Not sure if this is what you mean, but I'll give it a go.
If you consider the extrema to be the minima, you can say that an absolute minimum is always a relative minimum (because if it's not even a relative minimum, how can it be an absolute minimum?). That means that only relative minima are candidates for the absolute minimum. We could write: $$a = \min{(r_1,\ r_2,\ r_3,\ \ldots)},$$ where $a$ is the absolute minimum and $r_i$ is the $i$'th relative minimum. Hence, if we have only one minimum, we have: $$a = \min{(r_1)},$$ so that the absolute minimum automatically equals the relative minimum. The case with maxima instead of minima is analogous.
suppose I is closed. if $x_0$ is a local maximum, then if it is not an absolute maximum $\exists x_1. f(x_1) \gt f(x_0)$. if $x_0 \ne \sup\{x | x \in I\}$ we may assume w.l.o.g $x_1 \gt x_0$
since $I'=[x_0,x_1]$ is compact $f$ attains a minimum value on $I'$, say at $x'$, contradicting the assumption that the extremum at $x_0$ is unique.
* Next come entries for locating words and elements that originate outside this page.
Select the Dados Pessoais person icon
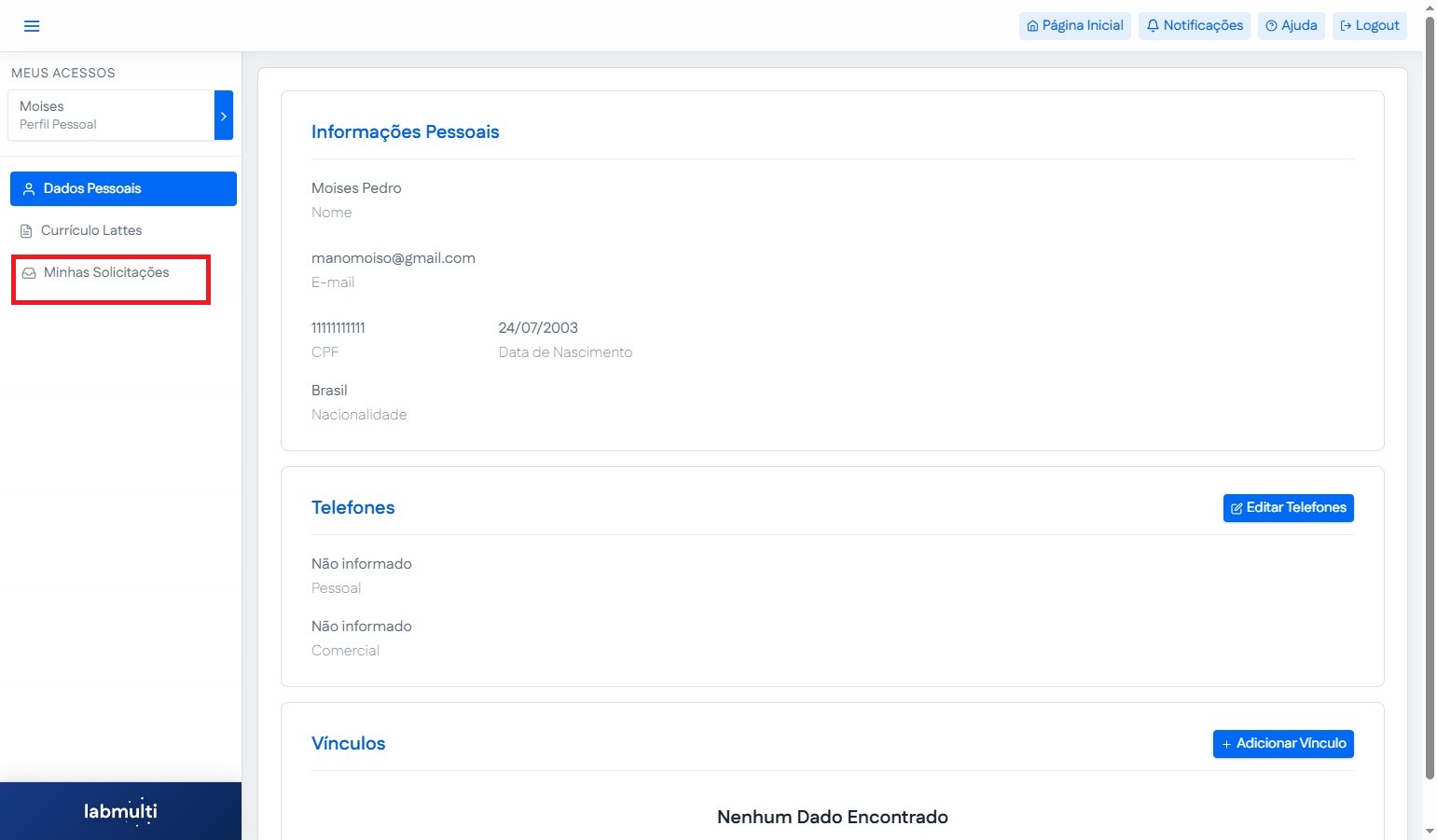This screenshot has height=840, width=1437. pos(29,189)
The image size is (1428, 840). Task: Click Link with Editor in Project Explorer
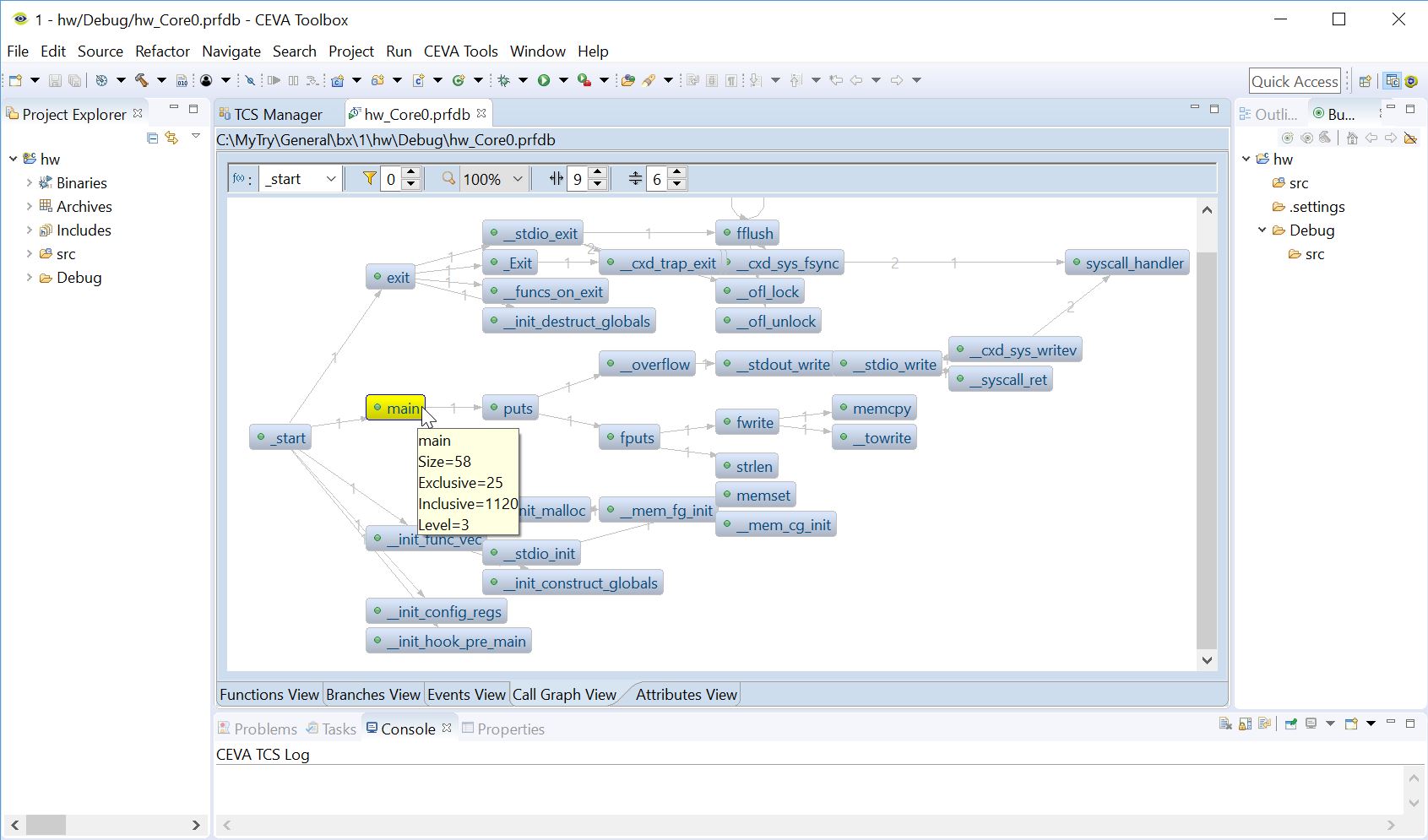(x=171, y=138)

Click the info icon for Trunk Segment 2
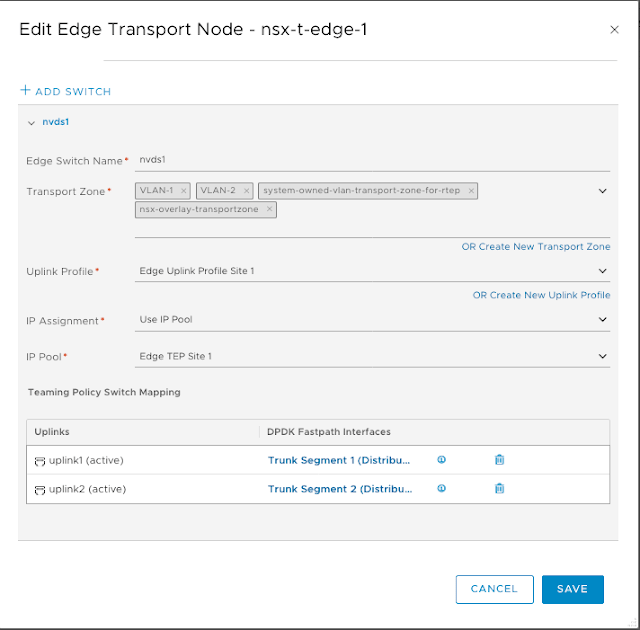click(x=441, y=489)
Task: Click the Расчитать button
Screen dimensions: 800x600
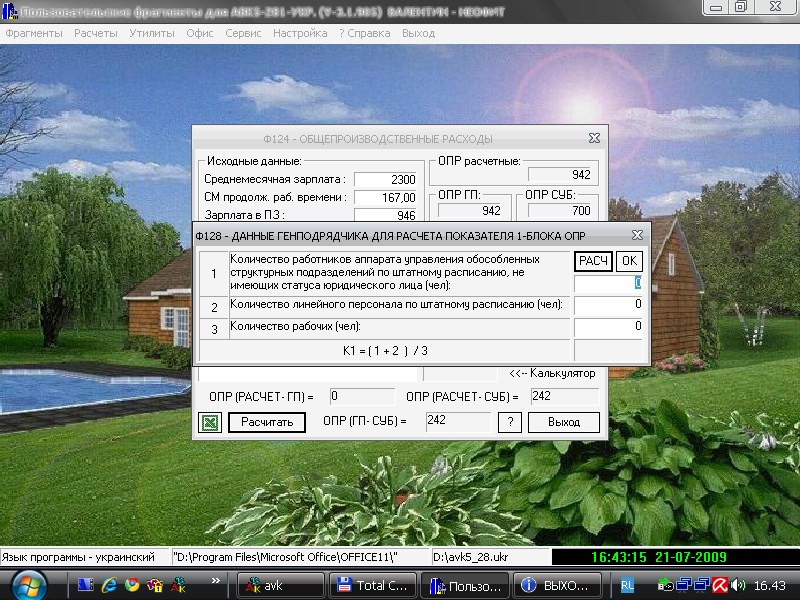Action: click(267, 422)
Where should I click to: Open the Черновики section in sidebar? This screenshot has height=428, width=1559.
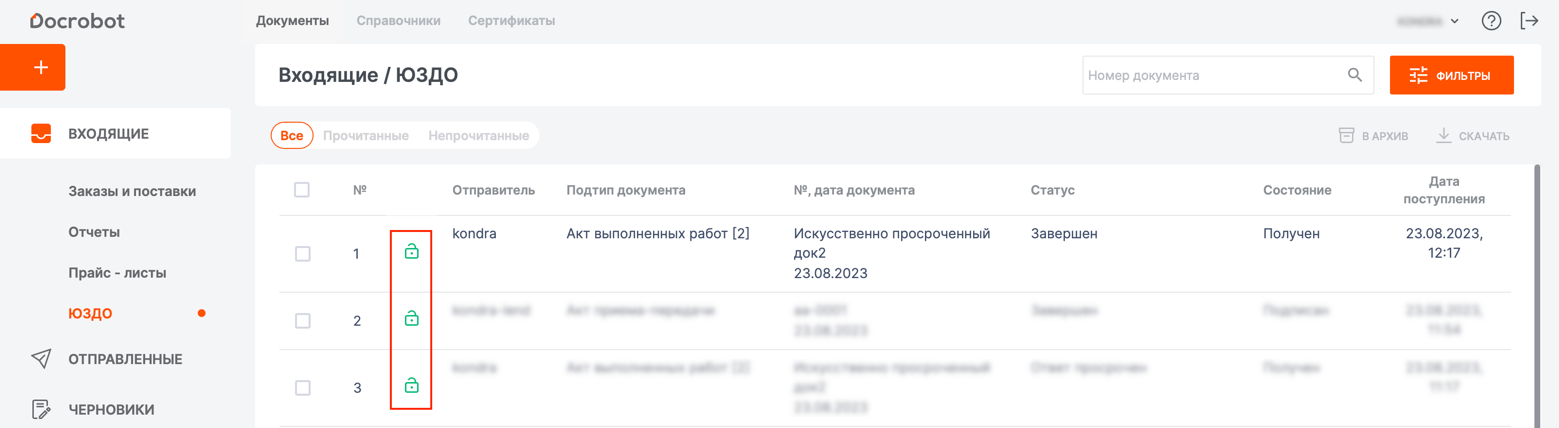pyautogui.click(x=111, y=409)
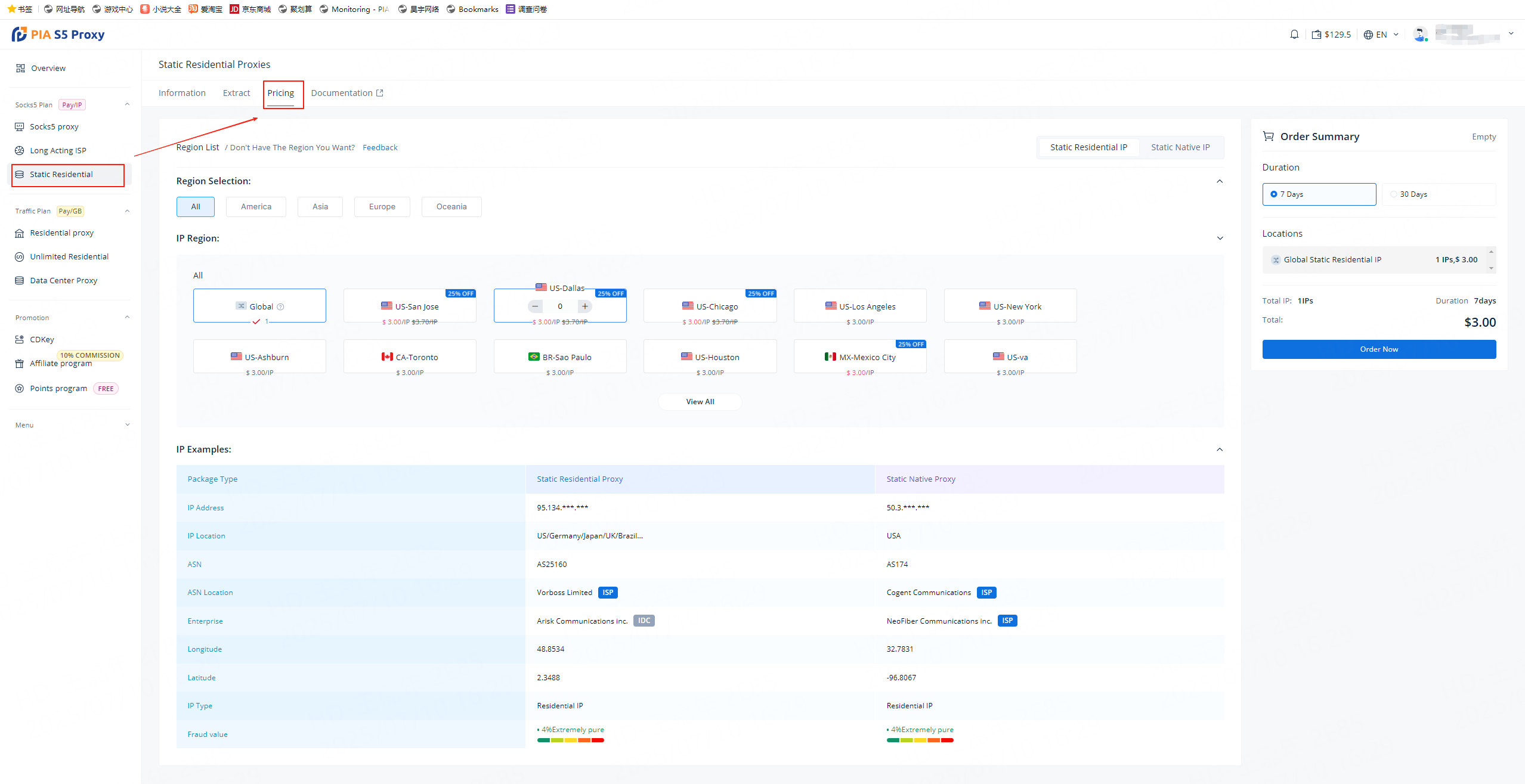Click the wallet balance icon
1525x784 pixels.
pos(1316,35)
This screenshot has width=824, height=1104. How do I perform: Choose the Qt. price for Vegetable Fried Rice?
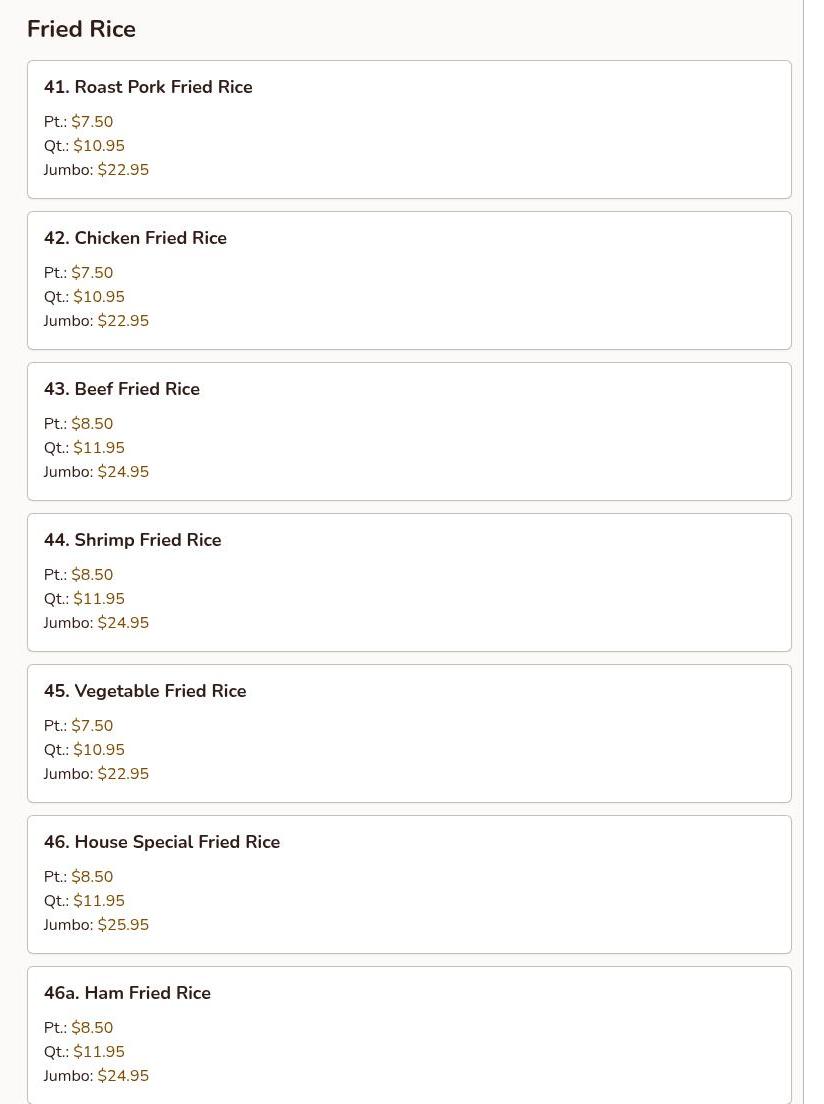tap(99, 750)
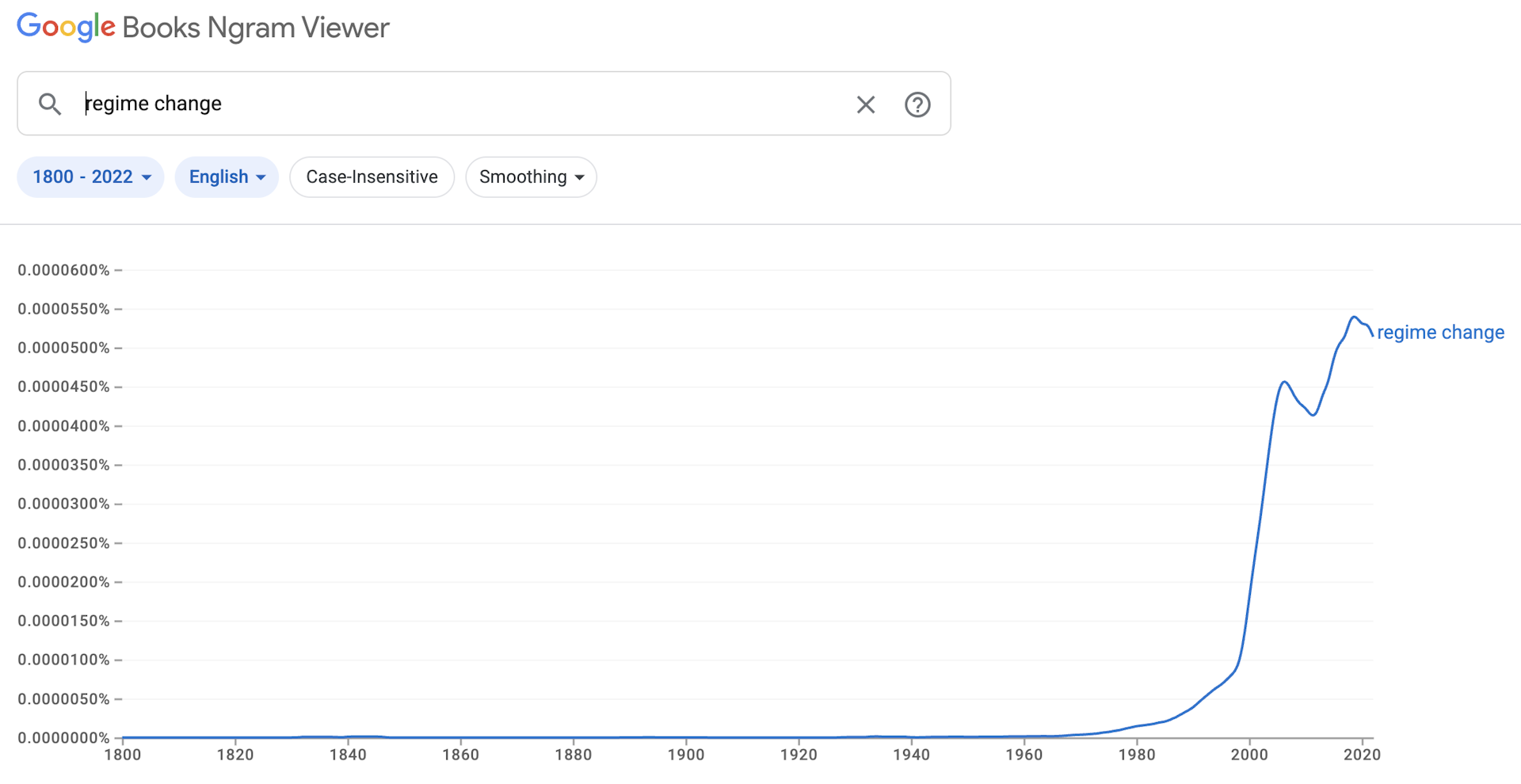Click the chart line's peak near 2018
Viewport: 1521px width, 784px height.
[1354, 318]
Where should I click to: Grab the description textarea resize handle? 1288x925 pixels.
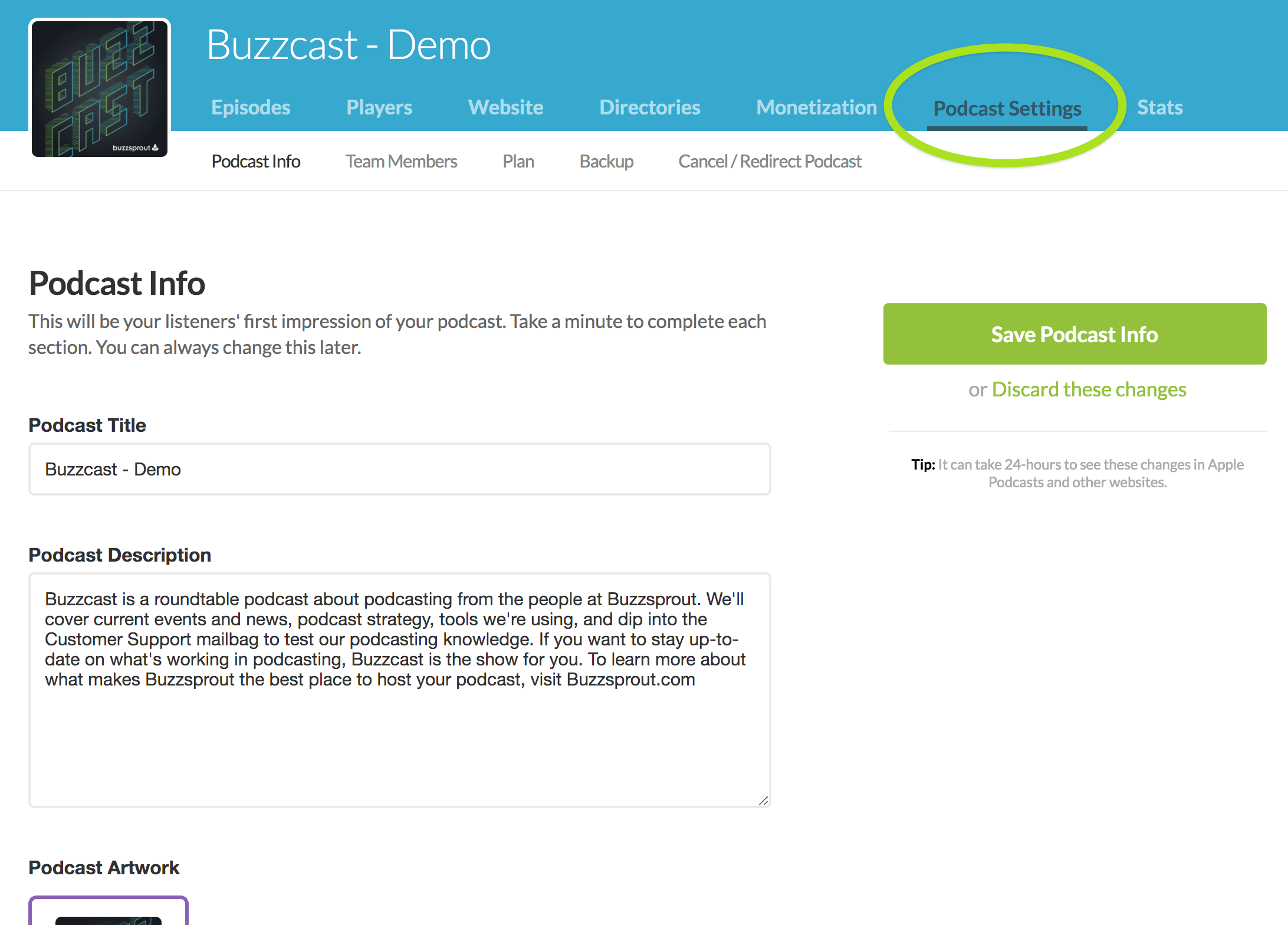[763, 801]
other cases can be dealt with by slight modification of the same argument
Suppose $x_0$ is a local maximum. Assume $x_0$ is not an absolute maximum. Then $\exists x_1 \in I$ with $f(x_1) > f(x_1)$. Let $I'$ be the closed interval from $x_0$ to $x_1$. Let $x'$ be the global minimum of $f$ on $I'$.
Then we can choose $x' \ne x_0$, as $x_0$ is a local maximum for $f$, so there is a small open interval $V$ about $x_0$ in $I$ with $f(v) \le f(x_0)$ for $v \in V$.
Also, clearly $x' \ne x_1$.
So, $x'$ is an interior global minimum point for $f$ on $I'$, so $x'$ is a local minimum for $f$ on $I'$ and hence for $f$ on $I$, contradicting the status of $x_0$ as the unique local extremum for $f$ on $I$.
The case for $x_0$ a local minimum is similar.